Avrei dovuto titolare “un digiuno da Venerdì santo”? Certo, se avessi voluto parlare di quella pia prassi di totale astensione dal cibo che i cristiani in condizione di adottarla fanno propria oggi, nel giorno in cui il Signore muore sulla croce. Ma io intendevo parlare di un altro pranzo, Il pranzo di Babette, un film bello, intenso, in tv giorni fa. Babette, una donna di mezza età che operava un tempo al Cafè des Anglais di Parigi ed era diventata lo chef più famoso di Francia, ora vive in un’isola sperduta dell’estremo Nord; vive con un gruppo di anziani, tutti al limite della decadenza; una comunità grigia e greve come la nebbia perenne che la circonda. Citano la Scrittura in continuazione, ma ne mettono in pratica gli input a corrente alternata: la ruggine sottile, silenziosa e tenace che li lega li induce a piccole, reciproche malignità quotidiane, più acide che cattive. A questa gente, Babette offre un pranzo memorabile: brodo di tartaruga e cibi finissimi, destinati a palati doc. Dolci come quelli che fanno gli angeli nelle solennità di primo grado. Vini costosissimi ma ottimi, come capita raramente.

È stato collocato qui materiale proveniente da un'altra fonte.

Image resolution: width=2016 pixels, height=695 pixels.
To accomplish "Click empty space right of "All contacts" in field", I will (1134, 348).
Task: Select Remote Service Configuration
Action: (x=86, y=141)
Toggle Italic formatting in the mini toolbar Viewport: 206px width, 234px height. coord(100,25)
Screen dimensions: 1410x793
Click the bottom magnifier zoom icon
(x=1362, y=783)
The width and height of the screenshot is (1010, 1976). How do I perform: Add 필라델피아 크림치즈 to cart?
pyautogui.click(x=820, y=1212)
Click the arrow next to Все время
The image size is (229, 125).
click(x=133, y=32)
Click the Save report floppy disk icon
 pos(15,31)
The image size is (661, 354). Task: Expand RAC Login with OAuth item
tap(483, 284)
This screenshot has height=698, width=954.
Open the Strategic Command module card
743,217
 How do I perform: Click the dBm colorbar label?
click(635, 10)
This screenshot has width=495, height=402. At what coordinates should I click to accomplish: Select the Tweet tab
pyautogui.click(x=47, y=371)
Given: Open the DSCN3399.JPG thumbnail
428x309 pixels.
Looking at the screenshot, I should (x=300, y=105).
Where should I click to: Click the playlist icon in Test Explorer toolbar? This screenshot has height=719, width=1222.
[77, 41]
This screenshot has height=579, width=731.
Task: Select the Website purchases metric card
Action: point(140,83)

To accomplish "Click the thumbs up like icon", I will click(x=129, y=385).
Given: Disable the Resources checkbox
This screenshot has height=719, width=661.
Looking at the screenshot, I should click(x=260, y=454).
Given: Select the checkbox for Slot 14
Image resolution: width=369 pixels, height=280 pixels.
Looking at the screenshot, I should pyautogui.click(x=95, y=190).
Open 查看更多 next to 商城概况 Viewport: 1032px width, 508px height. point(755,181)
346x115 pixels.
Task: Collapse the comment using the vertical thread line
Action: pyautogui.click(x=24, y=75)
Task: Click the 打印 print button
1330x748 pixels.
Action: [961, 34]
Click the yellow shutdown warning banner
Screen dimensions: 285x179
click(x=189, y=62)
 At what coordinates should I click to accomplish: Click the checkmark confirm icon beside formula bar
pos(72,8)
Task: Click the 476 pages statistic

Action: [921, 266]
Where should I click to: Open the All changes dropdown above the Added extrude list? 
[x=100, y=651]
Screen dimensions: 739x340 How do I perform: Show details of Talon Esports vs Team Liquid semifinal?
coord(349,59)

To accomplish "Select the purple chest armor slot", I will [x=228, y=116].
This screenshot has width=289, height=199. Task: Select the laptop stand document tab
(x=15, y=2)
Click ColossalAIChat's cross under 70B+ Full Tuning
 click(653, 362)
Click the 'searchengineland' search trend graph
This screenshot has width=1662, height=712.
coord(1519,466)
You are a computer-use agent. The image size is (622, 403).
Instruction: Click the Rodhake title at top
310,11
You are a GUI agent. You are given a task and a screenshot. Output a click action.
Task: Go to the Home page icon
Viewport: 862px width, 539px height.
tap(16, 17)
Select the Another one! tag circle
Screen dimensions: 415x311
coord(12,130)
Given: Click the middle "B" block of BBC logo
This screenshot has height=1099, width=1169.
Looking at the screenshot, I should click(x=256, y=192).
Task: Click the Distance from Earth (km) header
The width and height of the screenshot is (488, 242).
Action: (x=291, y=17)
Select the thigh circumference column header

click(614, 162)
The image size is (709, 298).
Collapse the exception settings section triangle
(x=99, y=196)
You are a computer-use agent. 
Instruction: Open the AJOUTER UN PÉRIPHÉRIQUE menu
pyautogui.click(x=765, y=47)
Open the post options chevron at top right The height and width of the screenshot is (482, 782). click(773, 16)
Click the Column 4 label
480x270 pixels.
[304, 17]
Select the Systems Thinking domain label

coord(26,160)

Babette ha fatto venire tutto da Parigi, ha cucinato tutto con le proprie mani, ha stilato di persona un menu accuratissimo. E a cogliere il senso del tutto arriva un generale in capo, bardato a puntino, che sembra uno dei soliti tromboni sfiatati, e invece dice cose vere e sagge. Babette ha impiegato in quella cena tutto il denaro che aveva: 14.000 franchi di allora, fine ’800, che dovevano servirle a tornare a Parigi. Non ci tornerà più, a Parigi, resterà nella nebbia perenne a dare un filo di vita a quegli esseri umani che, oh, no!, non sono cattivi, ma solo vecchi dentro, piccoli, stanchi, decrepiti, e invocano un Dio decrepito, fatto a loro immagine e somiglianza.

Babette non lo nomina mai, Dio, ma quel pranzo è come una liturgia che traspira il Divino e lo trasmette a chi si lascia conquistare da essa. Alla fine del pranzo la ruggine è scomparsa, i vecchiardi hanno sorriso. E io mi sono chiesto: quanti gesti di assoluto altruismo nascono nelle pieghe meno vistose del mondo? Quanta voglia di solidarietà fiorisce tra i piccoli della terra, quelli che la cosiddetta Grande Storia nemmeno prende in considerazione? Quante solitarie conversioni, dalla menzogna che avevi spinto a forza nella tua coscienza per giustificare il tuo peccato, alla verità che ora permette alla coscienza di prendere il volo? “Quando sarò innalzato da terra, attirerò tutti a me”. Quanto di buono, di vero, di solidale sale dalla terra verso il cielo è riconducibile a questa silenziosa, irresistibile divina forza di attrazione del Venerdì santo. Anche il pranzo di Babette.